Furthermore, CCT can be used to determine reversible causes of valvular disease such as thrombosis or endocarditis if transthoracic and transesophageal echocardiography is inconclusive [112] and was now endorsed by the 2023 ESC guidelines more extensively [121].

The utility of dynamic CCT in the setting of infective endocarditis has been shown to be particularly important if cardiac devices are present such as in the setting of right ventricle to pulmonary artery conduits, which are in an anterior location that is not easily imaged on trans-esophageal echocardiography [122].

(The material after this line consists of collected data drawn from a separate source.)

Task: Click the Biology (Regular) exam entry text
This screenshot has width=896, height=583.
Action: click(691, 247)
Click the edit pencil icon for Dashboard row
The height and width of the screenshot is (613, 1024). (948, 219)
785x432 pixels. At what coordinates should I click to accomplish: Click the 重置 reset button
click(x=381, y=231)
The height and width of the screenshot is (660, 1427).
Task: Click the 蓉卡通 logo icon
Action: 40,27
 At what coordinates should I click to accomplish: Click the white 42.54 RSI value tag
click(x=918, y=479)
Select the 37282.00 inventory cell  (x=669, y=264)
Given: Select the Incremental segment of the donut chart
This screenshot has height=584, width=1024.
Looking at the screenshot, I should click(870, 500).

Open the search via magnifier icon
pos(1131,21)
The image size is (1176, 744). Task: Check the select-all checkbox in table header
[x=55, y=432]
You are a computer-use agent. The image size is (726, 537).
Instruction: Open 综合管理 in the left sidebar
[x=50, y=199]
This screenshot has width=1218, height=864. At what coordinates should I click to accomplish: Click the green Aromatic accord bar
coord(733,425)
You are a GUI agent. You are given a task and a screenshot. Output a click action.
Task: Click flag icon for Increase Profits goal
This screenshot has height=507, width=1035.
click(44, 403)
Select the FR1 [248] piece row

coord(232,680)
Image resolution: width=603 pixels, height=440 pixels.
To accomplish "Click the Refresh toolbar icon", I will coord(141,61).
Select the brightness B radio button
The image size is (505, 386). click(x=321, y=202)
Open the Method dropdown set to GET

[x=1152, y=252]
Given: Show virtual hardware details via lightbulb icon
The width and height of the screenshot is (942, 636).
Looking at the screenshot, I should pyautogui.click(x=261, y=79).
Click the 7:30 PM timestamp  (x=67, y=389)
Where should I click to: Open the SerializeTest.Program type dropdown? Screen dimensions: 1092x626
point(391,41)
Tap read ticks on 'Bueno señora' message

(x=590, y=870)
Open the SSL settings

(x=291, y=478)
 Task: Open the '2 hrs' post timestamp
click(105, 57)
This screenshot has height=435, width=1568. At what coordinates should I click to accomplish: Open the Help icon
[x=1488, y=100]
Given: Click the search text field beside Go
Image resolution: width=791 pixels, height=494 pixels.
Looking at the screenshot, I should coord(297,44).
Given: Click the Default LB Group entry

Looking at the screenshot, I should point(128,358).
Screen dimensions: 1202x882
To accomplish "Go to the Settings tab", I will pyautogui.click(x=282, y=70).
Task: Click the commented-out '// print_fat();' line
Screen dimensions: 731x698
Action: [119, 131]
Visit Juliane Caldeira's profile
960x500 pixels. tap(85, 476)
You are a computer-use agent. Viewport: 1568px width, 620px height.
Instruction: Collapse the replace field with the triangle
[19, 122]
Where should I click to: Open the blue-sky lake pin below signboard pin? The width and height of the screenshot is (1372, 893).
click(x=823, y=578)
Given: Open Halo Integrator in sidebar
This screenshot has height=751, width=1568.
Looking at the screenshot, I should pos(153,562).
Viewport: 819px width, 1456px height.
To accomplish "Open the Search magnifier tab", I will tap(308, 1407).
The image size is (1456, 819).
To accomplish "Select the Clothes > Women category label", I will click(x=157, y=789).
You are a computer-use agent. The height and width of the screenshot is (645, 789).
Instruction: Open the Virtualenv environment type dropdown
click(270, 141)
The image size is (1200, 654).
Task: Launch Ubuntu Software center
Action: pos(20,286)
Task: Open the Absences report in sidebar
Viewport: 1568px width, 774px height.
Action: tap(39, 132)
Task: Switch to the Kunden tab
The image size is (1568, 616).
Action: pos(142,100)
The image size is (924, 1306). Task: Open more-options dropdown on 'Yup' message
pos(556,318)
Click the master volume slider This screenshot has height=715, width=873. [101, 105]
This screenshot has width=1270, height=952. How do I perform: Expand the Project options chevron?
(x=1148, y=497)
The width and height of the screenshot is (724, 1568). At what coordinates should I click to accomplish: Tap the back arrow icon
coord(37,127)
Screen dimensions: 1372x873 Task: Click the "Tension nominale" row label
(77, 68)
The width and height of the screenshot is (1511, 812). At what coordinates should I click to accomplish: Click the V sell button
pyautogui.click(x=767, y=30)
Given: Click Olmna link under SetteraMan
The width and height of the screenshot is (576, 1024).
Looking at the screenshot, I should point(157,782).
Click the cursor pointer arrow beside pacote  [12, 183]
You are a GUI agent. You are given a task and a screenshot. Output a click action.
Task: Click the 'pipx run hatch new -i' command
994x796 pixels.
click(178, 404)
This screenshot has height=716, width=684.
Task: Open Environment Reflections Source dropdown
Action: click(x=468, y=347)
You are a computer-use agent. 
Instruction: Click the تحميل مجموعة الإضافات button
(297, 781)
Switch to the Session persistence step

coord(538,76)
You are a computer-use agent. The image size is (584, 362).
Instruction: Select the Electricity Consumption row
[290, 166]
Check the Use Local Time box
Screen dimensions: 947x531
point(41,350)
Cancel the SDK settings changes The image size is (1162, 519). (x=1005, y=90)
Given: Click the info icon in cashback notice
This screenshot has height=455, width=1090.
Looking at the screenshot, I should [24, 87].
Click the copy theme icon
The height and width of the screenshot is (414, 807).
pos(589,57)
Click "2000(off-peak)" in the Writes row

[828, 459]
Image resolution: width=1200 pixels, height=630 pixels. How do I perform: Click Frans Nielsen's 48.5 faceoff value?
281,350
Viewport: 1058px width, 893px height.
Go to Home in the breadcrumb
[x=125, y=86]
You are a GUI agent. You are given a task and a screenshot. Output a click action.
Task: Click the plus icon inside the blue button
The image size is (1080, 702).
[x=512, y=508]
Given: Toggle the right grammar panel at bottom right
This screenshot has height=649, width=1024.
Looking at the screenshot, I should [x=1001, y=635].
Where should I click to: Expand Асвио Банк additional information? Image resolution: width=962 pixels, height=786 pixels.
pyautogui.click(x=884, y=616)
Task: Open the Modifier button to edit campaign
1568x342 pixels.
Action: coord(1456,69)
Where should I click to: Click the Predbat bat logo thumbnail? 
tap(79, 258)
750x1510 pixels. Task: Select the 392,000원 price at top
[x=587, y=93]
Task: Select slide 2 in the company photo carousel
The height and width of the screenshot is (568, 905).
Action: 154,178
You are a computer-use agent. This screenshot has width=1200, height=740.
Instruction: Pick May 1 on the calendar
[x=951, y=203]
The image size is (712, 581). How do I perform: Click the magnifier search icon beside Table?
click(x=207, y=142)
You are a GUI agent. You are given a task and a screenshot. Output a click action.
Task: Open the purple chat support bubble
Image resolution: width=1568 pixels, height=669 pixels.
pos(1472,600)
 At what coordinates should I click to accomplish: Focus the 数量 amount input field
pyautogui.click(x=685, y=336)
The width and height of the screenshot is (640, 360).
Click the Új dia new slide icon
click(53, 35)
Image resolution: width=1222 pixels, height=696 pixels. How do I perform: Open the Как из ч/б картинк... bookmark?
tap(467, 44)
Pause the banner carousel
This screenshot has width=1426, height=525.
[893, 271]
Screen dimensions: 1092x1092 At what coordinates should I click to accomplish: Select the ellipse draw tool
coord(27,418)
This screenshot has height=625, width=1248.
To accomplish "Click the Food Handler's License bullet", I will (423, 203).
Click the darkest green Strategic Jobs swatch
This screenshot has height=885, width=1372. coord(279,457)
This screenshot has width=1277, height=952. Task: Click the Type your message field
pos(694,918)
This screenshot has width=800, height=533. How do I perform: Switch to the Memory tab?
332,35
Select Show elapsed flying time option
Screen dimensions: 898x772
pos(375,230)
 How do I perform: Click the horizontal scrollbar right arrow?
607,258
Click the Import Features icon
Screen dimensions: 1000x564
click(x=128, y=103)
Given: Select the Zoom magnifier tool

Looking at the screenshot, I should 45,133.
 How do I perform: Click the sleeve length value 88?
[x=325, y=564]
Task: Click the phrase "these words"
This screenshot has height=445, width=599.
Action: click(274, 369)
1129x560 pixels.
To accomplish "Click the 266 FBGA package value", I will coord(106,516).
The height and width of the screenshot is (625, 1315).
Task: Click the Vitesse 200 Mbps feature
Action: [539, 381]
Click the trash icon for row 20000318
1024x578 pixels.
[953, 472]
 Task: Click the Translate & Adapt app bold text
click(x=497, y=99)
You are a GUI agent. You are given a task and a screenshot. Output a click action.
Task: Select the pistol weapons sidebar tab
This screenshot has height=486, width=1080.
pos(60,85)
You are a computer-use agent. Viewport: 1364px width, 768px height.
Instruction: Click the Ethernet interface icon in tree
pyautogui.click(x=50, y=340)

Similarly to valvular diseases in adults, CCT has become the modality of choice for planning valvular device suitability in CHD for the new generation of percutaneously implanted large RVOT pulmonary valve systems [123]. Fig. 7 shows the ability of CCT not only to predict device choice and to define its landing zone but also the ability to provide the estimated angiographic projection.

Fig. 7
figure 7

Shows the estimated optimal angiographic projection using the CT images on the right. The estimated distal landing zone shown in green. On the left panel, the actual angiographic deployment is shown taking benefit from CT-based predictions

But also considering other CHD such as coronary anomalies, it has also been shown that cCCT is able to reproducibly measure the proximal dimension of anomalous aortic origin of a coronary artery and so, may be helpful in risk prediction [124]. Another important advantage of CCT in CHD is the consistent threshold characteristics which are particularly advantageous for volume rendering and 3D printing of CHD. This approach has been shown to be able to depict complex anatomy for improved interventional and surgical planning [125].

Conclusion

CCT has become an irreplaceable instrument in contemporary medicine. Its capabilities in anatomical imaging supply crucial information in an array of heart diseases, while additional functional assessments significantly broaden the range of CCT applications. Some of these techniques still need to establish their additional value in clinical contexts and require further validation in large, multicentric trials. If the hardware and software refinements keep up to speed, CCT possesses significant potential to become a "one-stop-shop" non-invasive imaging method, not only for CAD but also for other diagnostic applications.